For those individuals with private pension wealth, the report defines the Gender Pension Gap (“GPeG”) as “the percentage difference between female and male uncrystallised median private pension wealth around normal minimum pension age (currently 55)”. Data collected from 2018 to 2020 shows an overall GPeG of 35%. However, this percentage varies for different age bands. The GPeG is lowest for people in their thirties, being 10% for those aged 35-39. However, the gap increases to 47% for those aged 45-49.

Automatic Enrolment (“AE”)

: AE was introduced in 2012 for those aged between 22 and State Pension age, were workers and earning over £10,000 per year. The report shows that for those who are eligible for AE, the GPeG is slightly smaller at 32%. For age bands 30-34 and 35-39, pension wealth for those eligible for AE is higher for female savers than it is for male savers. However, female savers aged 40-44 have 33% less pension wealth than male savers. Since the introduction of AE, almost an equal percentage of men and women now save into a workplace pension and, for those who have benefitted from AE for most of their working life, this has allowed for a closing of the GPeG. The same cannot be said for those who have not benefited from AE from the outset of their careers, with the GPeG increasing for older age bands.

Changes to the GPeG over time The GPeG has fallen from a maximum of 42% in 2006-2008, and while the percentage has fluctuated over time, there has been a clear increase in female pension wealth since this period. In 2006-2008, the average female saver had £50,000 of private pension wealth at age 50-54 compared to the male saver average of £85,000. In the period from 2018 to 2020, this increased to £94,000 for female savers aged 55 to 59 and £145,000 for male savers. This shows an increase of 90% for the average female, compared to 70% for the average male.


Defined Benefit (“DB”) vs. Defined Contribution (“DC): 

The report states that the GPeG is largest for savers with only DC pension wealth (60%) and smaller for those who hold some DB pension wealth (DB only = 44%, DB and DC = 34%). It appears that a key driver in the GPeG is a lack of DB wealth for female savers. With time, AE may serve to redress the imbalance between male and female pension wealth. However, it seems that the decline in the availability of DB pension schemes for younger savers will mean that, as the GPeG decreases, so will the overall value of private pension wealth.
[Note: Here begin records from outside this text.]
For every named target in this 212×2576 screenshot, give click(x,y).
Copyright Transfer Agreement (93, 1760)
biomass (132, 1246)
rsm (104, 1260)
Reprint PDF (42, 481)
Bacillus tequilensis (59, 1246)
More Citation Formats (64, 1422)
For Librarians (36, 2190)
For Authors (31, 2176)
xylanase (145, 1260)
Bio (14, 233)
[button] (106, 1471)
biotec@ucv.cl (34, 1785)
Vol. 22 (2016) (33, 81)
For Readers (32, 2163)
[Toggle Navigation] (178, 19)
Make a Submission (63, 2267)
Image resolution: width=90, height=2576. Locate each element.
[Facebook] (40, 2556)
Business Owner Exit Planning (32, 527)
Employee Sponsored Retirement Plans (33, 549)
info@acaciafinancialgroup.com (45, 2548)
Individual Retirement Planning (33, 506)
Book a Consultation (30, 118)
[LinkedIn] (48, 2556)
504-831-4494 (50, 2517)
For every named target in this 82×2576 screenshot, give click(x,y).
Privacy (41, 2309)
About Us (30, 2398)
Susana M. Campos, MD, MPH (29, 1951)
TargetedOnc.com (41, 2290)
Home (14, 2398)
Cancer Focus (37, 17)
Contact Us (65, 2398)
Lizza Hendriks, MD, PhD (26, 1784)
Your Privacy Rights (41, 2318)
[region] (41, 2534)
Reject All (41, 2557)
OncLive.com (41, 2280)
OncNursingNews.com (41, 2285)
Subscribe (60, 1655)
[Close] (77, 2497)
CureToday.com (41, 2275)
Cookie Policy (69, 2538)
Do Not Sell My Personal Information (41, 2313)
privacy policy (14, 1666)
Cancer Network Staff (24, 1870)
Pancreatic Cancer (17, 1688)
Participation As previously touched upon, the introduction of AE has resulted in an increased participation rate for female savers, which the report states to be 89% compared to male savers’ 87%. Since 2012, the total of female pension saving has increased by over £4 billion more than the increase in male pension saving.


Concluding thoughts 

Since 6 April 2017 private and voluntary sector employers with 250 or more employees have been under a legal duty to prepare and publish a Gender Pay Gap (“GPG”) report. The pensions sector has historically been further behind, largely due to the difficulties surrounding defining what is a “gender pensions pay gap”. It may be that, now that we have a legal definition, employers will, in time, be required to publish their GPeG figures along with their GPG.

Ultimately, however, it appears that the biggest policy question arising out of the report surrounds the decline of DB accrual and the impact that this has on private pension wealth more generally. Whether this impact can be reduced through education and/or an extension of auto-enrolment remains to be seen but any future Government will need to address how to reduce the GPeG in future whilst simultaneously avoiding an increase in pension poverty.